Exercise details →
Pick out every line in the items below that contains the word "named", and copy each one. Case counts.

[start of Provided records]

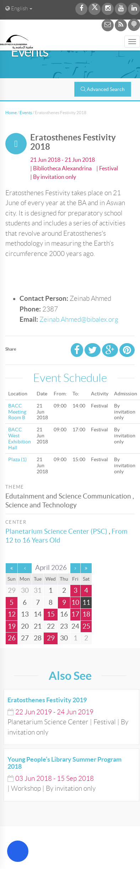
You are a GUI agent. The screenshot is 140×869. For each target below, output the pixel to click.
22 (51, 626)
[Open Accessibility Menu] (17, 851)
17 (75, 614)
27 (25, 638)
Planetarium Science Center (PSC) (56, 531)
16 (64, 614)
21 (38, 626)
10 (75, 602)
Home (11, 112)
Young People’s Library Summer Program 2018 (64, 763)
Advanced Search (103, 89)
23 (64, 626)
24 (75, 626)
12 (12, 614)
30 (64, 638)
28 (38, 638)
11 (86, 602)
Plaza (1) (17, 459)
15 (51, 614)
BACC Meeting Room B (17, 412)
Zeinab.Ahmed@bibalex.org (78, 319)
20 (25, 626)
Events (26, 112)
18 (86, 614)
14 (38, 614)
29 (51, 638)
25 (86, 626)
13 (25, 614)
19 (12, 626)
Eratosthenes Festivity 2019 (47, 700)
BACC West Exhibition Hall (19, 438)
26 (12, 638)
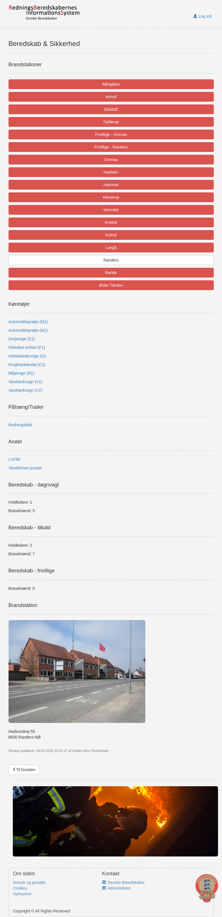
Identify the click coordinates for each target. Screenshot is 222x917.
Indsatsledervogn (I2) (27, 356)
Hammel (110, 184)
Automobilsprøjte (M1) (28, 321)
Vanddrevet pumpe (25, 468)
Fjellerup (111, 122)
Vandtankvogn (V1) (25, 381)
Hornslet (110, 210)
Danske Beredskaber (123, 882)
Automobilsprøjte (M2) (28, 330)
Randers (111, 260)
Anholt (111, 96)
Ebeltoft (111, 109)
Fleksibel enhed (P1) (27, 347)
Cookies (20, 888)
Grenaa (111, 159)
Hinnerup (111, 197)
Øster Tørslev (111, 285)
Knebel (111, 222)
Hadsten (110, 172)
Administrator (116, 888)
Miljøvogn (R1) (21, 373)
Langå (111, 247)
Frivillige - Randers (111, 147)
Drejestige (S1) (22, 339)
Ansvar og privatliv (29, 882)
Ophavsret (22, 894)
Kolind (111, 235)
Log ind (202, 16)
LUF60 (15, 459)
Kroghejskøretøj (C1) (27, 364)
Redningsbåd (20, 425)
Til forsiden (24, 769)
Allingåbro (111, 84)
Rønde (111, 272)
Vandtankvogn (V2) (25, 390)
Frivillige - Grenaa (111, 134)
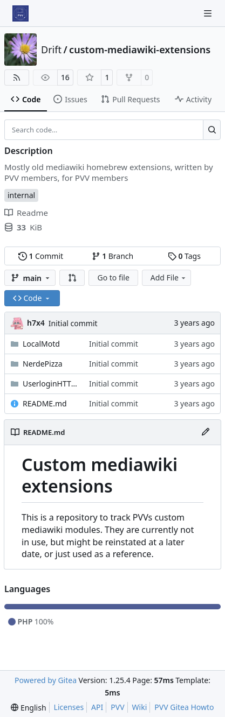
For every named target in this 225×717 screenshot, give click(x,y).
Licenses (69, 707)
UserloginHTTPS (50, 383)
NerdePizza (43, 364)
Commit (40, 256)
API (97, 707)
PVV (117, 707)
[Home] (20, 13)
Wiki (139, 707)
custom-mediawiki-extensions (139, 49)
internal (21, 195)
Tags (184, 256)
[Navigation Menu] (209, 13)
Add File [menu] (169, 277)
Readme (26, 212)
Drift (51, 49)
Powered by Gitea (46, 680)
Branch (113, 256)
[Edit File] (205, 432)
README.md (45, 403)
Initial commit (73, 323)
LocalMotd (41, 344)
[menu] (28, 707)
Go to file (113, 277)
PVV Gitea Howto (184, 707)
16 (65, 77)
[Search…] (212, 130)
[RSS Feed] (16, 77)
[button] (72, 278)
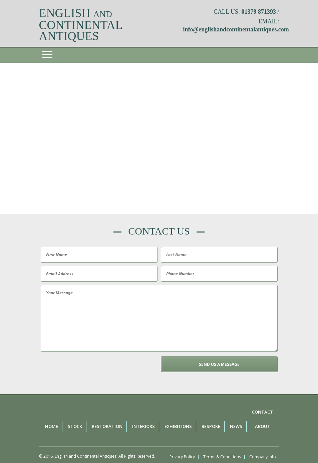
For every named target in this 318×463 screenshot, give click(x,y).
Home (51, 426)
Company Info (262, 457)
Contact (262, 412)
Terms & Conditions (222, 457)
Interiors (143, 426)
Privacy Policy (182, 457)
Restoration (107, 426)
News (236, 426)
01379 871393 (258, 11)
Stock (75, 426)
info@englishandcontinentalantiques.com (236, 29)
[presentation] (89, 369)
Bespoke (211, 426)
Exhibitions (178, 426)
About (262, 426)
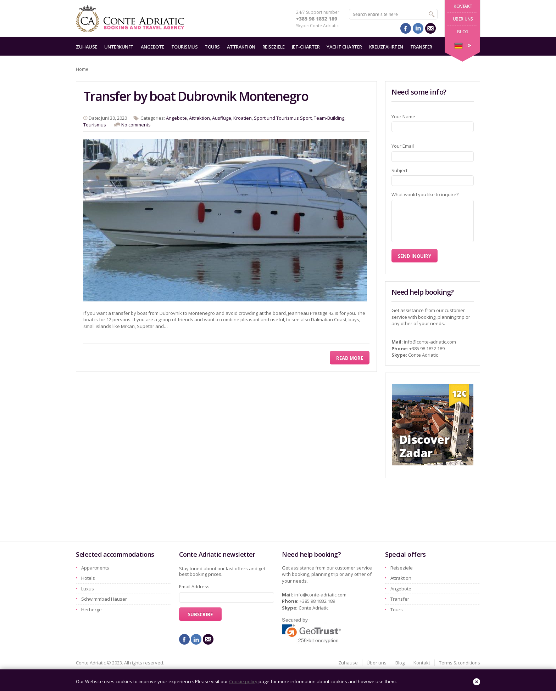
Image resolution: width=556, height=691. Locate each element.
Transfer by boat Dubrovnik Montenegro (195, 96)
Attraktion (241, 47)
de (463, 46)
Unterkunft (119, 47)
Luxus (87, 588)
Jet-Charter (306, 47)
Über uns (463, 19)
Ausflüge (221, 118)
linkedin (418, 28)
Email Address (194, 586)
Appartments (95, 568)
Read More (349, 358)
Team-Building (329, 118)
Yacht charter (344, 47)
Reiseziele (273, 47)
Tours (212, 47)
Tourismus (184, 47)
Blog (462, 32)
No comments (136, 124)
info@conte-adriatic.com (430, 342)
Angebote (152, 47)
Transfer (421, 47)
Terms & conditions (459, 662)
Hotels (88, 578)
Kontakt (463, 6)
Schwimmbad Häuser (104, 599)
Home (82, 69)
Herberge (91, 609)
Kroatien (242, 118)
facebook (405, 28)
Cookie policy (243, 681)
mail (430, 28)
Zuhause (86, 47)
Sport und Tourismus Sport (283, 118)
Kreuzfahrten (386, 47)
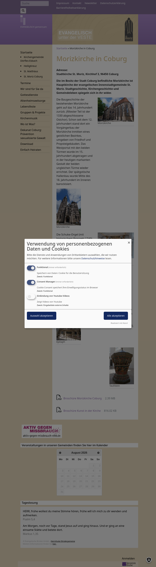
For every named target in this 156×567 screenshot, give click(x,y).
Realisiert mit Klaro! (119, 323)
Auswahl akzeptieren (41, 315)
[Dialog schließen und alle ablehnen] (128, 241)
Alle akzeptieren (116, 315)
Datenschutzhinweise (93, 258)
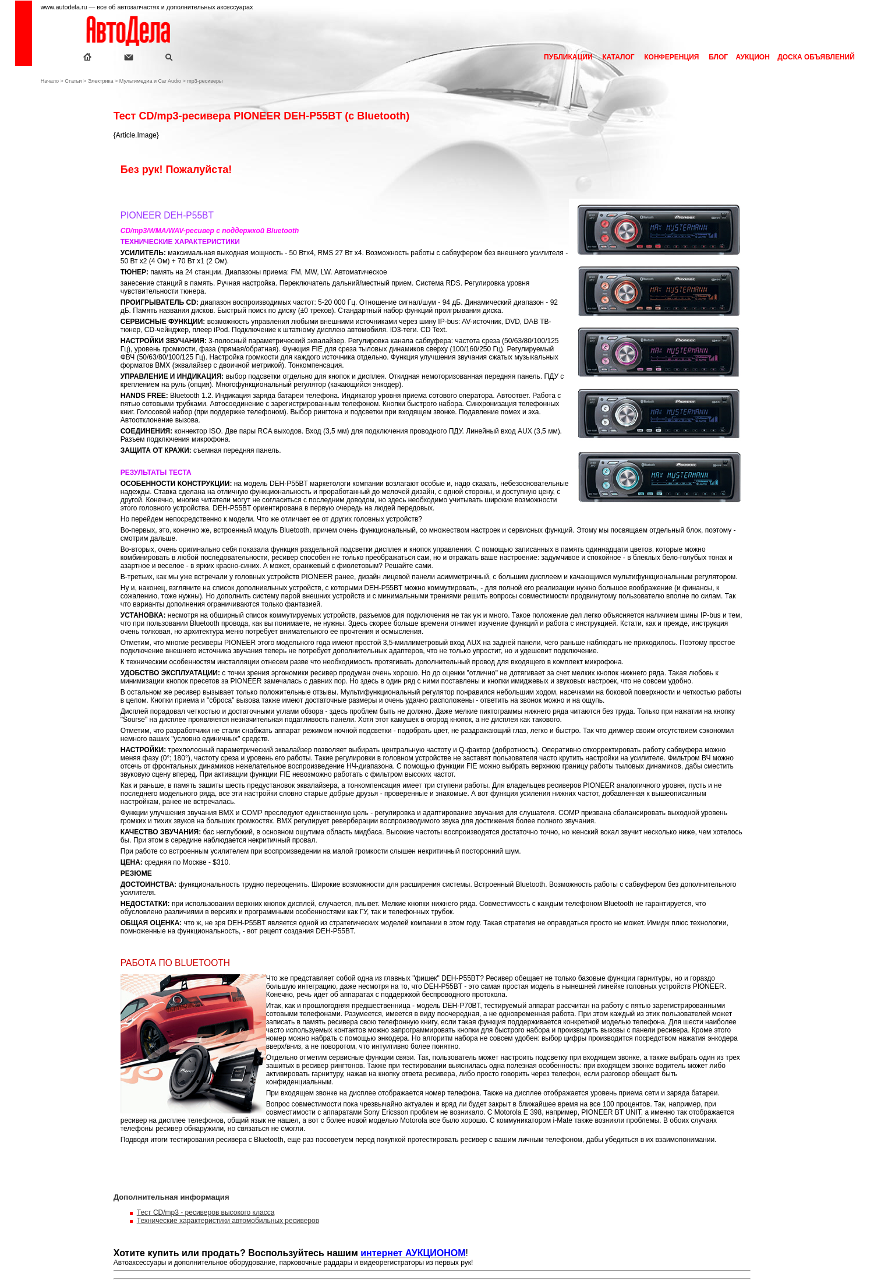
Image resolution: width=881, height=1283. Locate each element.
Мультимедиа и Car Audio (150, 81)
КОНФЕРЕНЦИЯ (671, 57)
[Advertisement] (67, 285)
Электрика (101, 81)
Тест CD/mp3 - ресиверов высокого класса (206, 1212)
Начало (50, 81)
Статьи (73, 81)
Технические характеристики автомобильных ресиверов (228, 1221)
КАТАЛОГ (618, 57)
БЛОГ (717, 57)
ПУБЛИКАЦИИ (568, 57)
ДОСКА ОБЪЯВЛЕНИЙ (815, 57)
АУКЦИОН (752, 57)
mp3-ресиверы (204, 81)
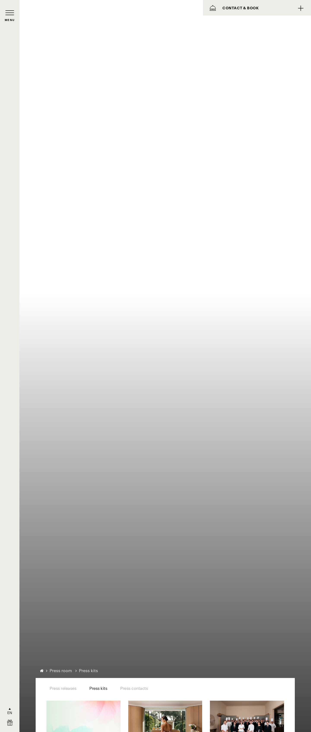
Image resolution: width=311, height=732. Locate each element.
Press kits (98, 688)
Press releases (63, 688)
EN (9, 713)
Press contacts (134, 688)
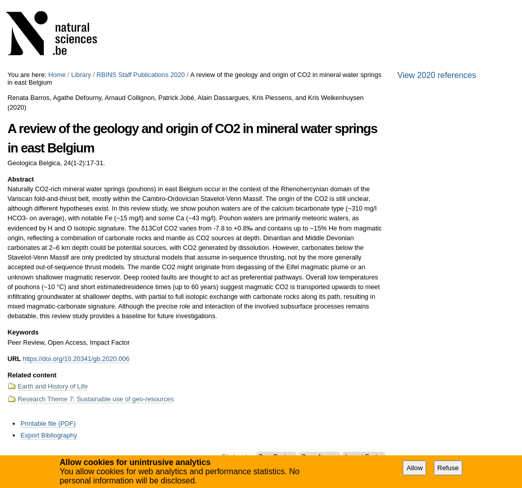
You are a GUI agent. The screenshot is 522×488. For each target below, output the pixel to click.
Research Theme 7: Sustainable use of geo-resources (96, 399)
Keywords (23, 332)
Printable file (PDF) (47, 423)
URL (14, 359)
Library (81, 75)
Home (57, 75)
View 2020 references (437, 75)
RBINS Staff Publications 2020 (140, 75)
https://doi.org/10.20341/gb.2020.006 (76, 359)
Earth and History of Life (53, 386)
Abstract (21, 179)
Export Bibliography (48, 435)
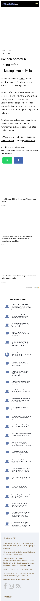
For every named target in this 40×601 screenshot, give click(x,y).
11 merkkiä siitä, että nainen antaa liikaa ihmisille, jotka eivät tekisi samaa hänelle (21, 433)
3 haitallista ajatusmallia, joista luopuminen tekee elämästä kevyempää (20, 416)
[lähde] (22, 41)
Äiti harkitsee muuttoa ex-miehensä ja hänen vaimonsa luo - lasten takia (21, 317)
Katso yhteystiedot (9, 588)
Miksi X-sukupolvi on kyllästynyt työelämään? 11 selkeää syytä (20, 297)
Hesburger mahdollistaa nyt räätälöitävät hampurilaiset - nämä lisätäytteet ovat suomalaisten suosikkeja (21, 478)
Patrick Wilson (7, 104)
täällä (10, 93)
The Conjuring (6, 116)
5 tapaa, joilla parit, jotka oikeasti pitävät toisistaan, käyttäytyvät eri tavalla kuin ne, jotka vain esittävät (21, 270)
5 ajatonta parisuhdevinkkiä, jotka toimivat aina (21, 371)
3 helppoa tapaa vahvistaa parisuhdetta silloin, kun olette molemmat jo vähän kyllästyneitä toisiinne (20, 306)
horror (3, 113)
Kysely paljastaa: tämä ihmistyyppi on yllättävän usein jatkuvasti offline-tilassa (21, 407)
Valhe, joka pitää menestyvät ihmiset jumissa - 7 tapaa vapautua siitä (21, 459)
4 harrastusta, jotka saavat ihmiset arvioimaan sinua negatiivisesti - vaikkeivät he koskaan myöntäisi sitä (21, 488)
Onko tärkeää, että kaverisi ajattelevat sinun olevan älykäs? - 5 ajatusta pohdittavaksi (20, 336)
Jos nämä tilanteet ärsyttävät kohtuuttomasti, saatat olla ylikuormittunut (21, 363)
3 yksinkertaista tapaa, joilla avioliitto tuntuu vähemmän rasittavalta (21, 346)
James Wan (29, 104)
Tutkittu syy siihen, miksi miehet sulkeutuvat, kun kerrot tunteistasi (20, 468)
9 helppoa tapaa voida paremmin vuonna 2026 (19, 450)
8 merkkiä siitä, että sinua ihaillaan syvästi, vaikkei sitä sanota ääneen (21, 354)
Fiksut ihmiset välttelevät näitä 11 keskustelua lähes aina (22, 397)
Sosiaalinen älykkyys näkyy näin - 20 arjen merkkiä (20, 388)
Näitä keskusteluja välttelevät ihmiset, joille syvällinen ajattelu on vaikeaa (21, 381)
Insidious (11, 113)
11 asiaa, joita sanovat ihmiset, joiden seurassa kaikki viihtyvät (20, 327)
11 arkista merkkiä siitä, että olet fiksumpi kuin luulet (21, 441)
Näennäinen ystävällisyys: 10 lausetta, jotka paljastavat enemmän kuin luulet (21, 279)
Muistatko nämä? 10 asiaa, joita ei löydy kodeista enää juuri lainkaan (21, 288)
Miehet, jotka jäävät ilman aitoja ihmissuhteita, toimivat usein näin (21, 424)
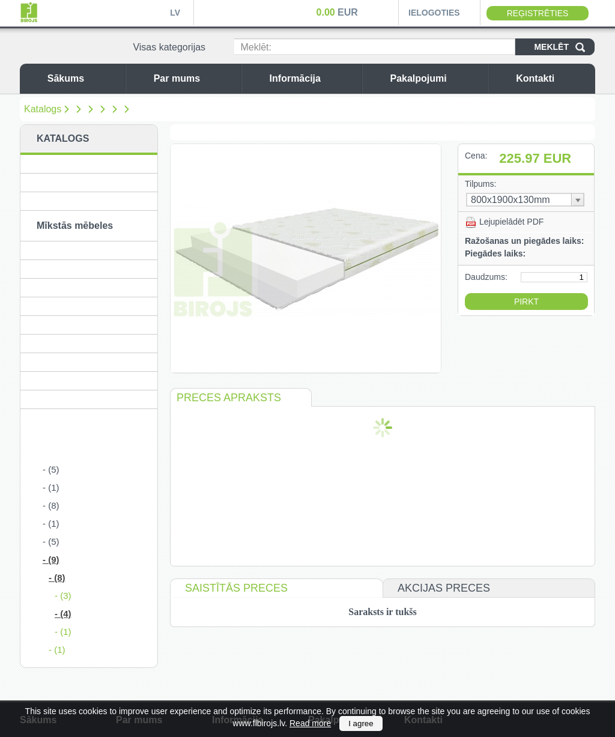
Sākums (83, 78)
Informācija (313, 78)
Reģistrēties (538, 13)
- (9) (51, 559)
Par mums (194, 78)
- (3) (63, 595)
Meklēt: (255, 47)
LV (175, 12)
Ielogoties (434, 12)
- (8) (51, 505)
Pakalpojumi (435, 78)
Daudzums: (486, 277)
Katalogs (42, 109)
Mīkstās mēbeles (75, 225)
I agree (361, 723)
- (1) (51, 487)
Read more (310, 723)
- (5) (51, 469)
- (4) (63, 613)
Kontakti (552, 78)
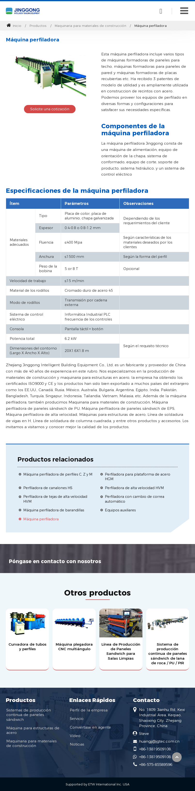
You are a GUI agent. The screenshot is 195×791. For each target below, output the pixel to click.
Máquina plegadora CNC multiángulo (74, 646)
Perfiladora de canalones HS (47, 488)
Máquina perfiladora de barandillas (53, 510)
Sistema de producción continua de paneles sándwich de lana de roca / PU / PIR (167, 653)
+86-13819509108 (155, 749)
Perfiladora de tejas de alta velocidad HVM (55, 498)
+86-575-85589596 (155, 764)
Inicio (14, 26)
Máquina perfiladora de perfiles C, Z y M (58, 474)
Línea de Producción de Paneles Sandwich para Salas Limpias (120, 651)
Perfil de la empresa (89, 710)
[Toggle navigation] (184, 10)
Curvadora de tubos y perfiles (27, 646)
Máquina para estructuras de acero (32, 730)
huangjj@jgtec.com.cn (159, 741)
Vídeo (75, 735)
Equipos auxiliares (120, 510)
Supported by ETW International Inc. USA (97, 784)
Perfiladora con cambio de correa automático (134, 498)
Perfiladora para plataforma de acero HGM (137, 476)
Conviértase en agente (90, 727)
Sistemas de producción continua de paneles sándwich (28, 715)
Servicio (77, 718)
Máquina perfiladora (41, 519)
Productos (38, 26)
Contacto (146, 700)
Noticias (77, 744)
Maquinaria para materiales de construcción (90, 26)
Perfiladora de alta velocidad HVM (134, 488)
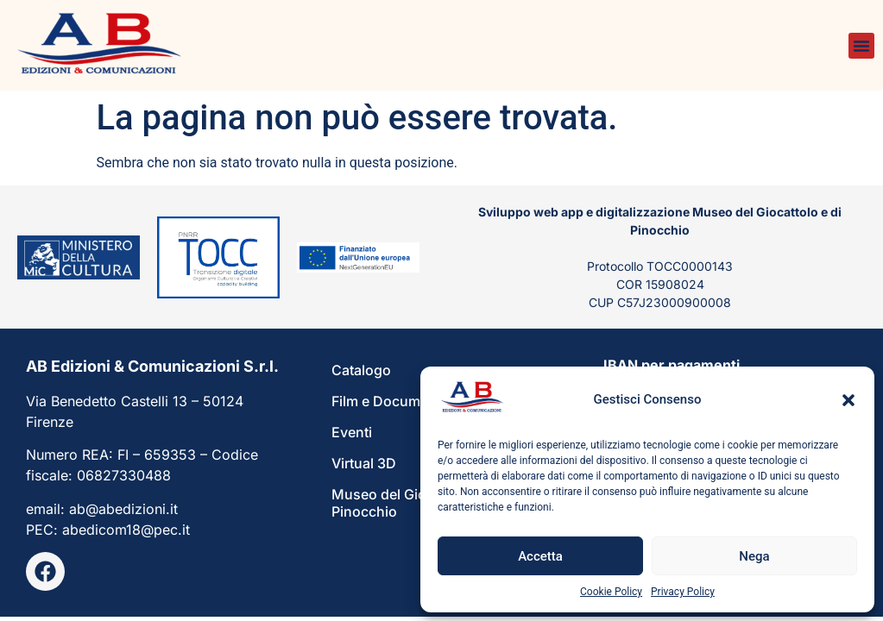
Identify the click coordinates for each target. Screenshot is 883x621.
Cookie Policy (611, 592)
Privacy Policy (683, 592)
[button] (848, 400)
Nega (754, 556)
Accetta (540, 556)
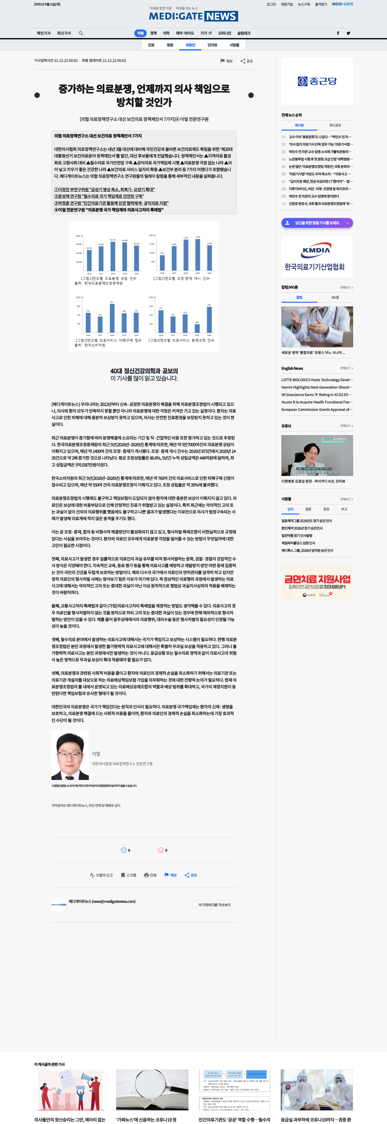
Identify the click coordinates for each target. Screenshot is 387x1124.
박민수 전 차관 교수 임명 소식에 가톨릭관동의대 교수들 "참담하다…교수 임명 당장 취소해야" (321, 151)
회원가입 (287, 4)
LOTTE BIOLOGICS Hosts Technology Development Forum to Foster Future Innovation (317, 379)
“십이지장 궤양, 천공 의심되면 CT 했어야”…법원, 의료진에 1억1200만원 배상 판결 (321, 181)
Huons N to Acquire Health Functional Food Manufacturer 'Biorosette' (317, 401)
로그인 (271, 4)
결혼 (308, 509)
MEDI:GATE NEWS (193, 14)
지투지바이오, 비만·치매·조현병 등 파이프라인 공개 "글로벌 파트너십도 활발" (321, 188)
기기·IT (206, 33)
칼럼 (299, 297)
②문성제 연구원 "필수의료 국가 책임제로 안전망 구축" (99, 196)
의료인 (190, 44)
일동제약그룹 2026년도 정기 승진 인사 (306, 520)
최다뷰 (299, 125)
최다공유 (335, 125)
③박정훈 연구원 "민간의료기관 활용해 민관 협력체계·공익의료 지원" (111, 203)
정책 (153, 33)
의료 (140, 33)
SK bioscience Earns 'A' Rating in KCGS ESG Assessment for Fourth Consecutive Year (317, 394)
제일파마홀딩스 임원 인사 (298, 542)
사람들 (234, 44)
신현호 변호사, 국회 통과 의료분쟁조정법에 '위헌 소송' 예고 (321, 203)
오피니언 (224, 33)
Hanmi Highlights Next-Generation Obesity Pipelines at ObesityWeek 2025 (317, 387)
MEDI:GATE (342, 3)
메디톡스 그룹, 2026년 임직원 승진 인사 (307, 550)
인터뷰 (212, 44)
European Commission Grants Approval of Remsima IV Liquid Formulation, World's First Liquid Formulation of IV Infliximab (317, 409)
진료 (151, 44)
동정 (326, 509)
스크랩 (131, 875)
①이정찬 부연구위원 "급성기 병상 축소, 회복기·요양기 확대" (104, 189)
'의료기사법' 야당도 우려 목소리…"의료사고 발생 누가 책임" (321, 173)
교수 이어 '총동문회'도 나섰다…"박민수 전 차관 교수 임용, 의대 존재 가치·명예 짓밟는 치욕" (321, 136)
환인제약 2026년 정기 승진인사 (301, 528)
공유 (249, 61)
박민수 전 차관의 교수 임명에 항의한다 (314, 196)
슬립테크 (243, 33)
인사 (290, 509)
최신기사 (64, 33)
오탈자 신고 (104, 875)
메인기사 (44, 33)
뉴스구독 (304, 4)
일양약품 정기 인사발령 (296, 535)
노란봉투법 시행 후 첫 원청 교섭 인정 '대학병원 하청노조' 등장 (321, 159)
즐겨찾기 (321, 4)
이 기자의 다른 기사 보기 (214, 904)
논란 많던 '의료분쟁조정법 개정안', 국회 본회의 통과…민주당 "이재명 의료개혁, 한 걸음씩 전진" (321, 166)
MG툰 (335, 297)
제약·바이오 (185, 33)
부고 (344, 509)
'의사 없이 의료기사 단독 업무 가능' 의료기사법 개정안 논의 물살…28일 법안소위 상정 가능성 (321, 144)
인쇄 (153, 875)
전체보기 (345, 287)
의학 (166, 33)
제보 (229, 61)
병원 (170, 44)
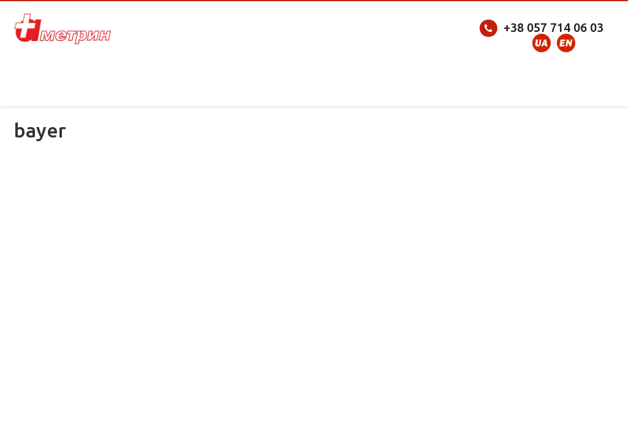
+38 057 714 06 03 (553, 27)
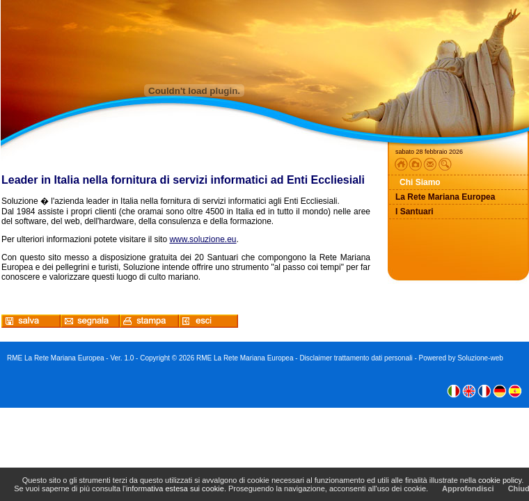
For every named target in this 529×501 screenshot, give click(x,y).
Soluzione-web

[end of Provided records]

Answer below →
For every named target in this 225×717 screenshot, give click(x,y).
For every named target in this 318×463 screenshot, give click(x,y).
For every named target in this 156×567 screenshot, give click(x,y).
For every named target in this 40×601 screenshot, give click(x,y).
For every named target in this 529×501 screenshot, give click(x,y).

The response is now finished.